A: If you don’t have a copy of your 2020 W-2, you can reach out to your employer and ask them to send you a copy.
Tax Return (Form 1040)
Q: What is a Form 1040?
A: The Form 1040 is used to file an annual income tax return. When sending this document to Landis, we need to see all of the pages included. Below is what the basic Form 1040 looks like (it will say Form 1040 in the top left corner on the first page).
Keep in mind that if you’re reporting any additional income or have any additional credits (child credits, education credits, etc.), your Form 1040 will have several additional pages.
Q: Why do I need to submit this too? Doesn’t my W-2 say what my income was?
A: Yes! While your W-2 does tell us how much you earned in the previous year, it only tells us what you earned from that one employer. The Form 1040 takes into consideration all sources of income. If you have additional income from a second job, unemployment compensation, social security income, or something else, it will be reported in the Form 1040.
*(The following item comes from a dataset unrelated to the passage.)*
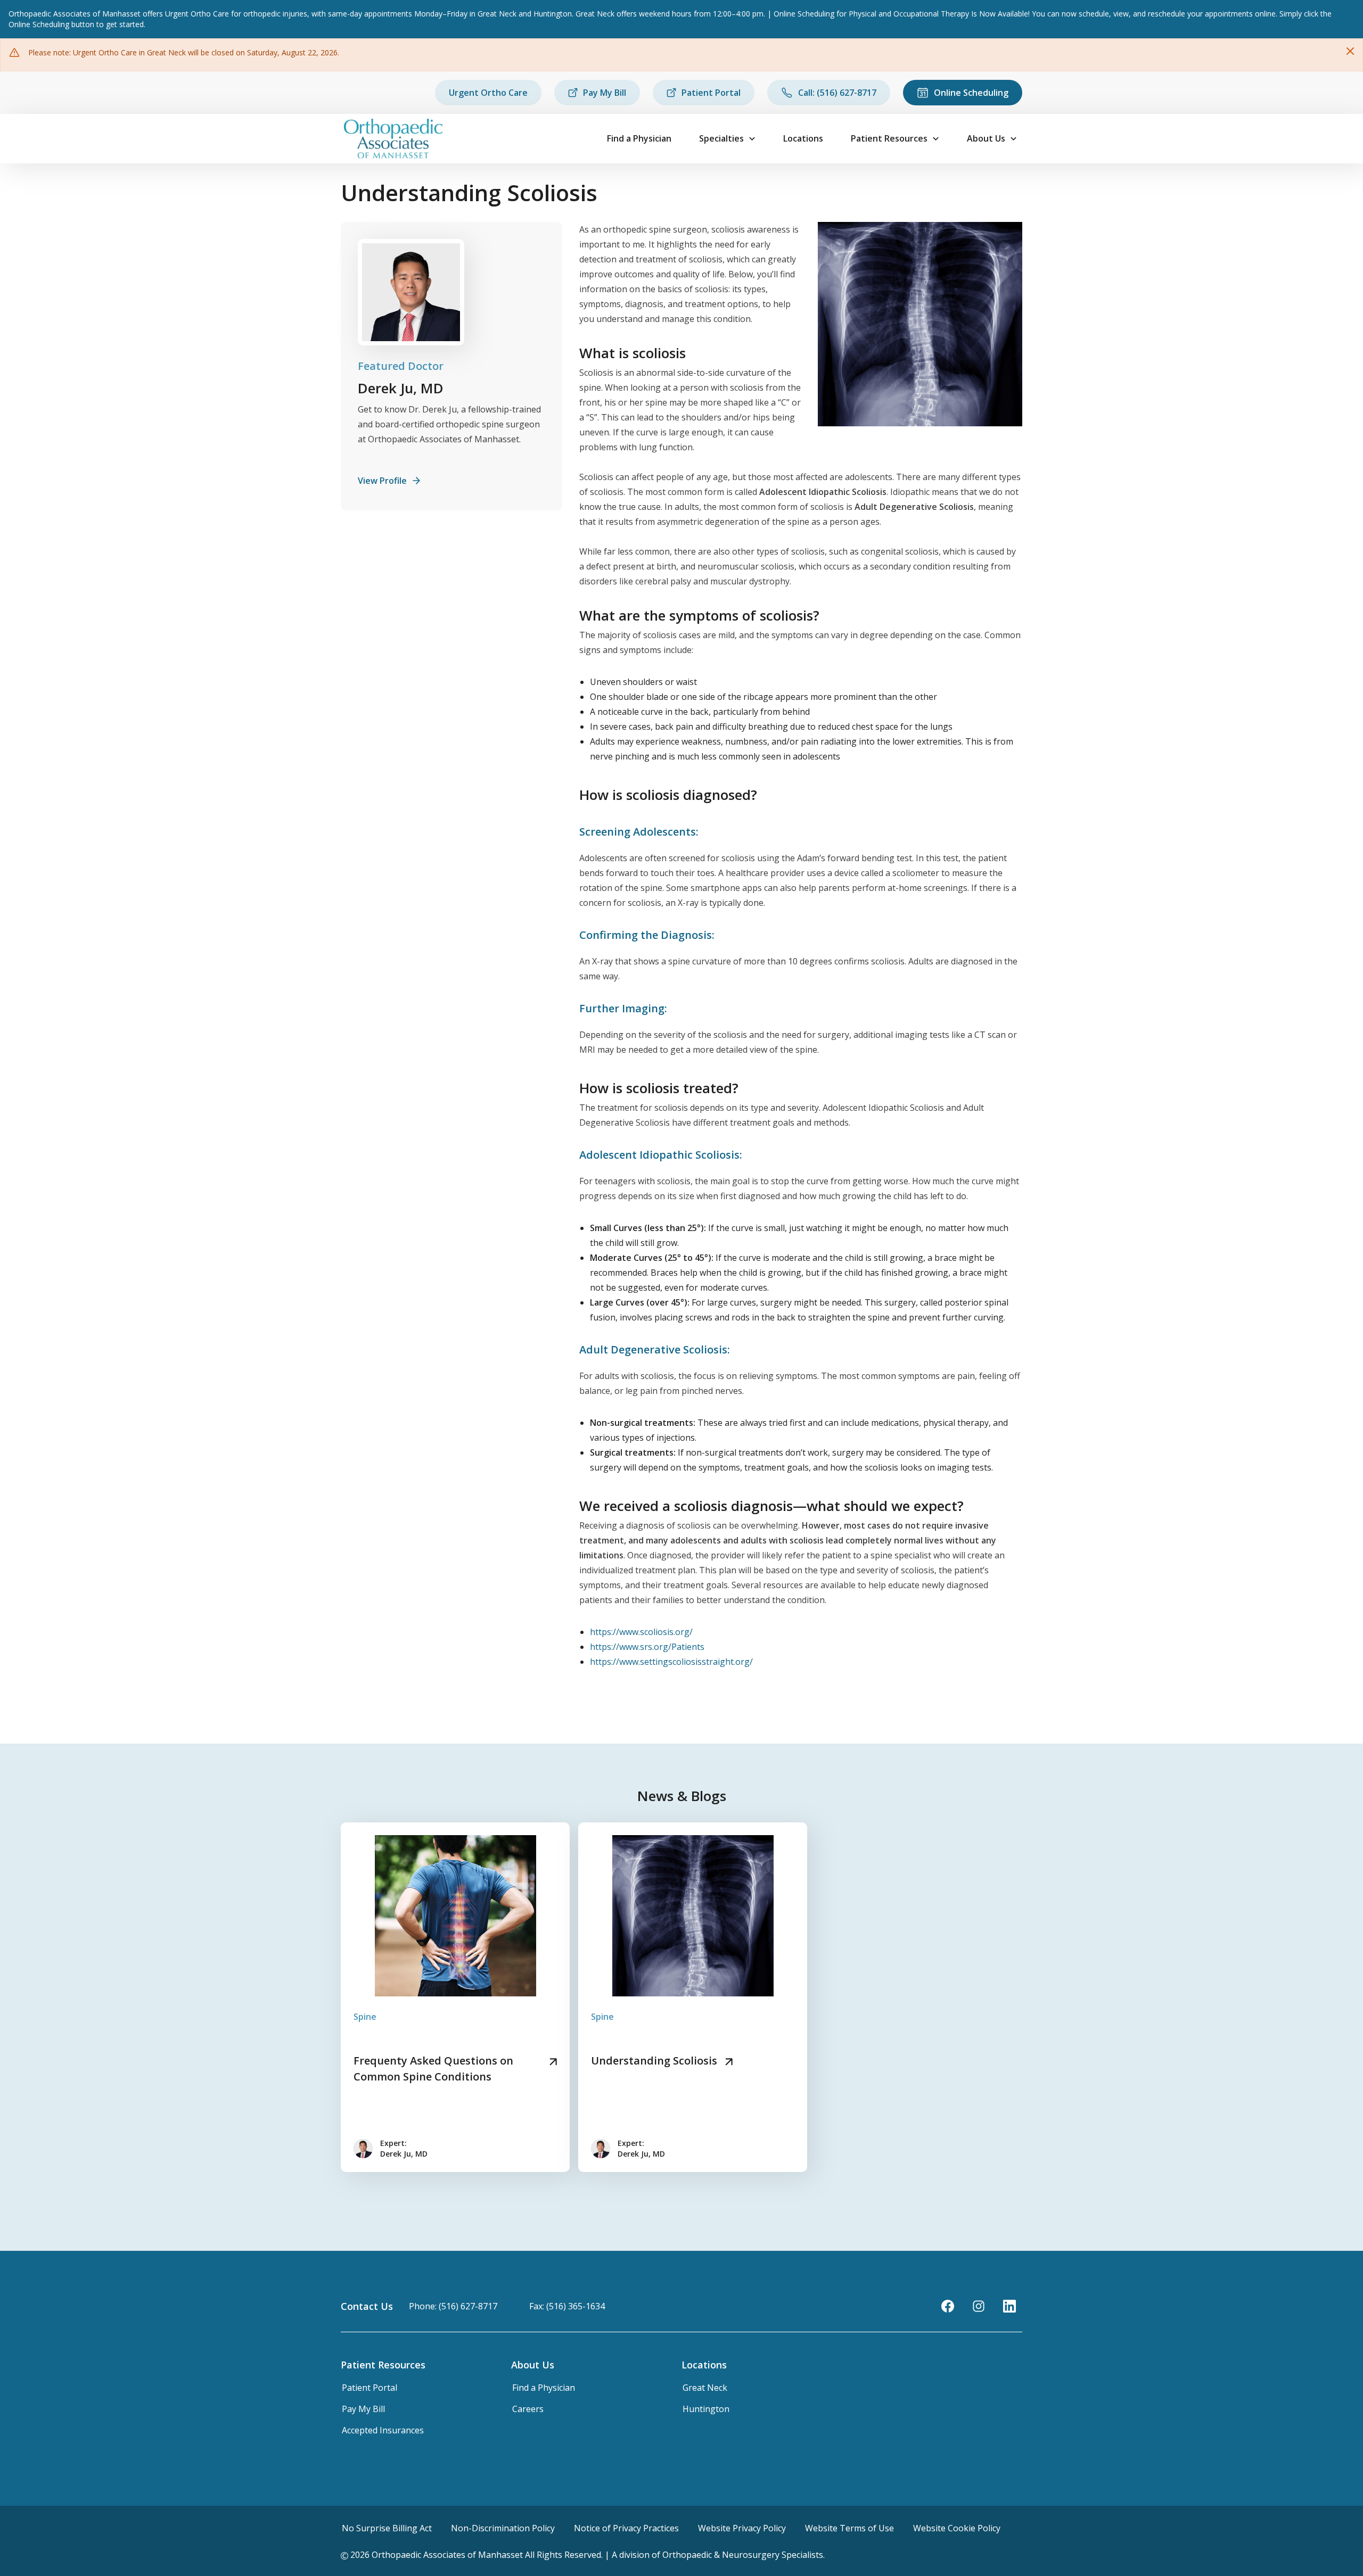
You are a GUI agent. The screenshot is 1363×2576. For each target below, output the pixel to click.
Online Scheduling (971, 92)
Q: When do I file this document?
A: Your tax returns are usually due on April 15. In 2020, due to the ongoing pandemic and recent tax law modifications, the deadline to file federal tax returns was extended to May 17, 2021.
Q: Can you use my tax return that I filed last year?
A: You can use a previous return until the tax filing deadline. For instance, you’ll be able to provide your 2020 tax return up until April 15, 2022. After that, we’ll ask you for your 2021 tax return.
Q: Where can I find a copy of my Form 1040?
A: If you filed your tax returns through a tax preparer, online tax service, or CPA, they can provide a printed or electronic copy of your Form 1040.
Q: What is a Pay Stub?
A: When you work for an employer, you receive a pay stub (also called paycheck, pay slip, etc.). This is a written statement of how much you worked, what you were paid, and what taxes were withheld.
Pay stubs come in all different shapes and sizes, but here are some examples:
Q: When do I receive these?
A: You receive this each time you receive a paycheck from your employer. Check with your employer if you’re unsure what your pay schedule is.
Q: Where can I find a copy of my 2 recent pay stubs?
A: If you don’t have your recent pay stubs on hand, you can always reach out to your employer to request copies.
Q: Why do you need to see my pay stubs?
A: We want to see that you’re working consistent hours and that your income this year is on track to be similar to what you reported on your taxes last year.
Q: I receive cash payments from my employer. Can you use that to verify my income?
A: Any income received in cash can’t be counted towards your usable income when applying for a mortgage. Mortgage lenders not only want to know that your income is consistent, but more importantly where the income is coming from.
Q: What is a bank statement?
A: A bank statement is a document prepared by your financial institution each month. With a bank statement, you can see all of the income and spending activity related to the account.
A typical bank statement is multiple pages and covers all transactions (deposits, purchases, transfers, etc.) that you made during that time period.
Q: When do I get a bank statement?
A: Bank statements are issued once per month. Check with your bank to see what their statement schedule is.
Q: Where can I find a copy of my bank statement?
A: Most banks allow you to choose how you want to receive your bank statements. You can receive a paper statement in the mail, or you can have an electronic bank statement posted to your account. Usually, it’s possible to save your statement as a PDF on your computer or print it out. We recommend reaching out to your bank to request these statements if you don’t have them on hand.
Q: Can I just screenshot my current bank balance?
A: We won’t be able to accept a screenshot of your current bank balance. When reviewing bank statements, we need to be able to see the transactions you make and the deposits made into the account. As such, we need the full bank statement.
Q: What if I don’t have a bank account?
A: It is not possible to qualify for a mortgage without having a bank account. Without one, a lender can’t verify where your income is going or what you’re spending it on each month. We recommend setting up a bank account if you don’t already have one in your name – this will be crucial on your path towards homeownership.